In my lexicon, meetings are business-oriented, have a defined agenda of topics to be addressed and decisions to be made. Meetings lead to action items. The types of meetings I’m thinking of are:
- Web course development meetings with Web developers, graphic artists, instructional designers, editors.
- Meetings with clients to identify what the course will cover.
- Meetings with the company leadership to discuss anticipated revenue goals over the next quarter.
Meeting planners are uniquely qualified, highly-detailed, “Is that the worst you can throw at me?” types of people who understand the appropriate ratio of Diet to regular drinks; the best layout of coffee urn, cream carafe, spoons, napkins, and trash bin so the refreshment line doesn’t get clogged up. All that, and they will keenly negotiate a hotel contract to get the maximum number of comped suites, and the best rate on AV, all based on an almost always dead-accurate attendance estimate.
What meeting planners do is very different from what I do. My work begins well before the meeting planner is involved: developing events around what our members need and want to know; defining the educational objectives and actionable outcomes; finding the best qualified facilitators, trainers, or speakers to cover the content; organizing the flow to make sure enabling objectives lead to terminal objectives; and on and on.
Even if the same person covers all of these responsibilities, planning effective educational content is not the same thing as planning an effective meeting.
“Why do associations always blur these lines?” I asked a colleague.
She smiled at me, her patience so far intact. It wasn’t the first time she had to explain to me what seemed to others to be so obvious: many associations don’t have separate educational events. Many associations have one in-person gathering each year, and it combines the business meeting with a special speaker.
Oh! So that explains the postcard.
How would you describe your event? What’s the intended outcome of your annual gathering? Other events? Are they meetings? Educational sessions? Do you provide both?
Whether you’re a meeting planner or the director of education in your association, or handle the responsibilities of both, you need to be clear about the purpose event (make business decisions? train attendees on the latest regulatory requirements in the industry?). The purpose drives how the content needs to flow — will you need guest experts, motivational speakers, discussion facilitators, or content trainers? Will you need a combination? How much time do you have? What sorts of handouts or take-aways can you provide your attendees? What environment do participants need to be engaged with the content?
Got all that? Okay, now it’s time to think about the meeting planning elements…. how should the room be arranged? Should their be a podium? Lapel mic? Refreshments in the room or just outside?
If you handle everything from content development through the final details of the room set-up and F&B, it’s easy to think of yourself of having one job.

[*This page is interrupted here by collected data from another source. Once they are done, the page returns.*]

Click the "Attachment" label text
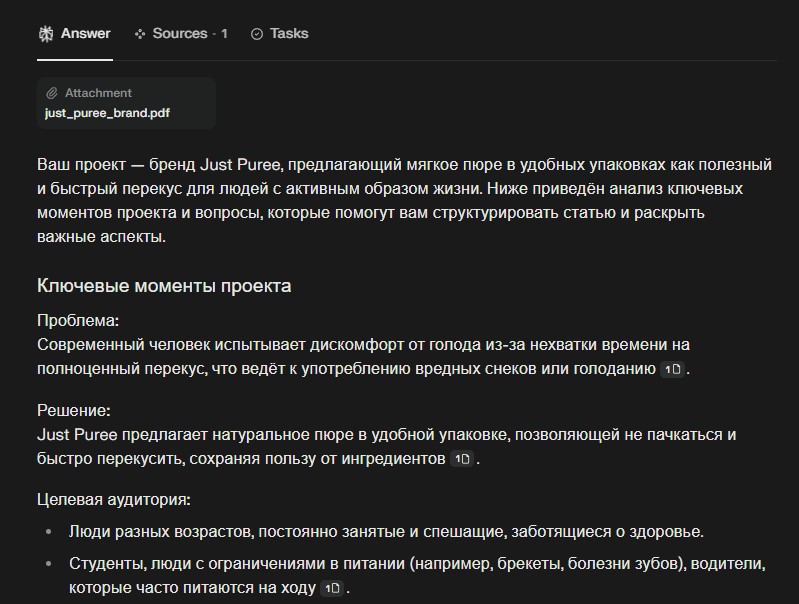 [98, 93]
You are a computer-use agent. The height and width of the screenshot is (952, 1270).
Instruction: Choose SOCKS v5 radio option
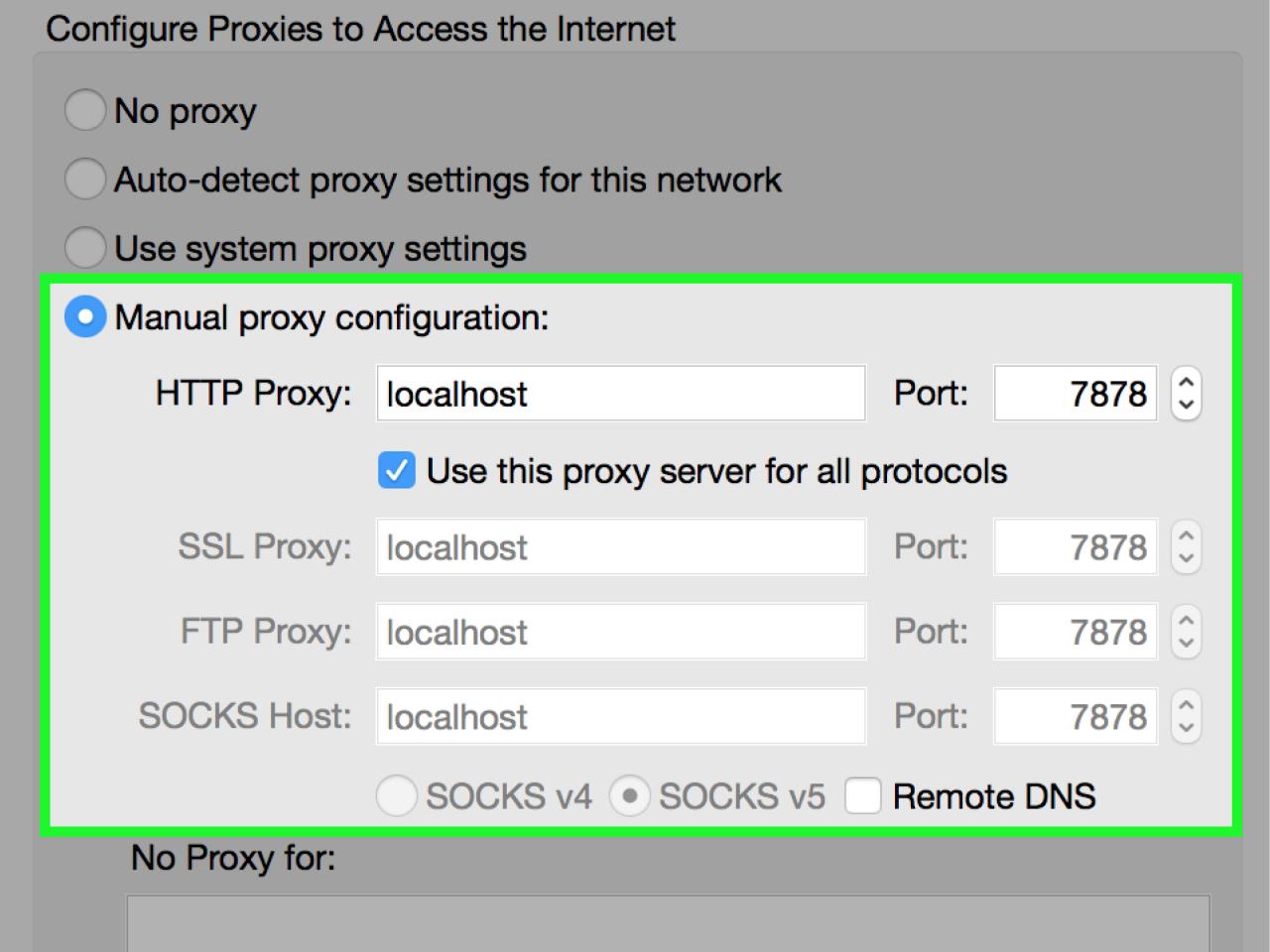point(629,796)

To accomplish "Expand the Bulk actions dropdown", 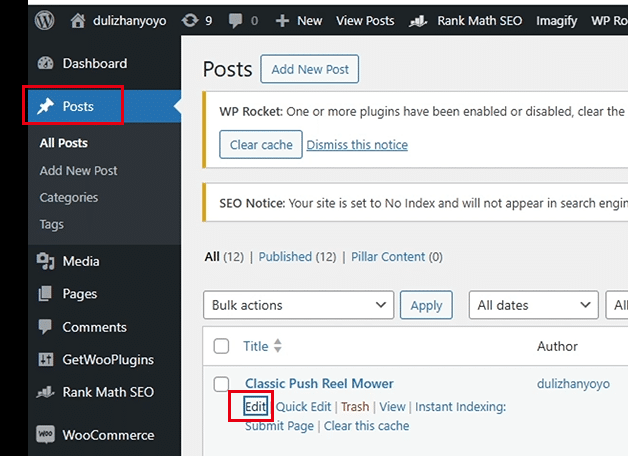I will click(x=298, y=305).
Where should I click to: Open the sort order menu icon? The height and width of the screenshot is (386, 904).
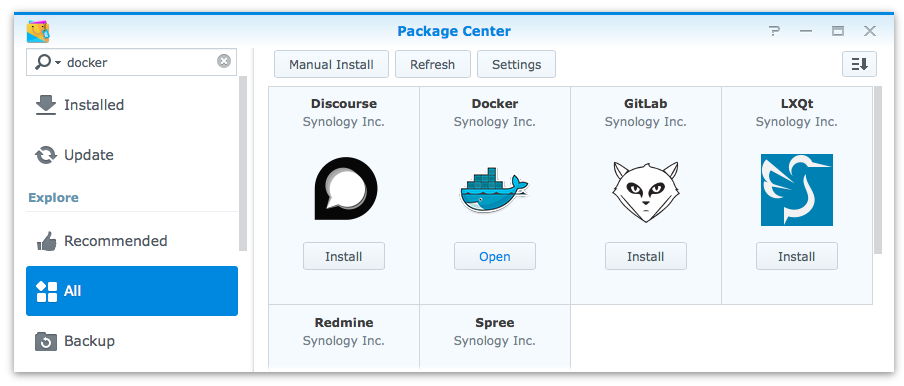(x=859, y=64)
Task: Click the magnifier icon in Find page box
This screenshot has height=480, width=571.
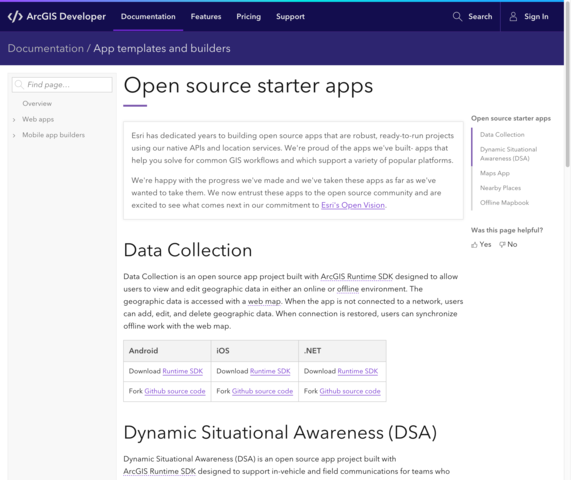Action: tap(19, 84)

No wonder things are blurred. Focus on the two areas of expertise you’re working within: education/training and meeting planning. You probably won’t be able to convince your CEO or ED that you need double pay, but defining yourself as filling two roles will enable you to be even more effective in each. And that, my friend, means your members will benefit even more from your professional expertise.
Are you a meeting planner? And education professional? Both? What do you think? How do you balance the two?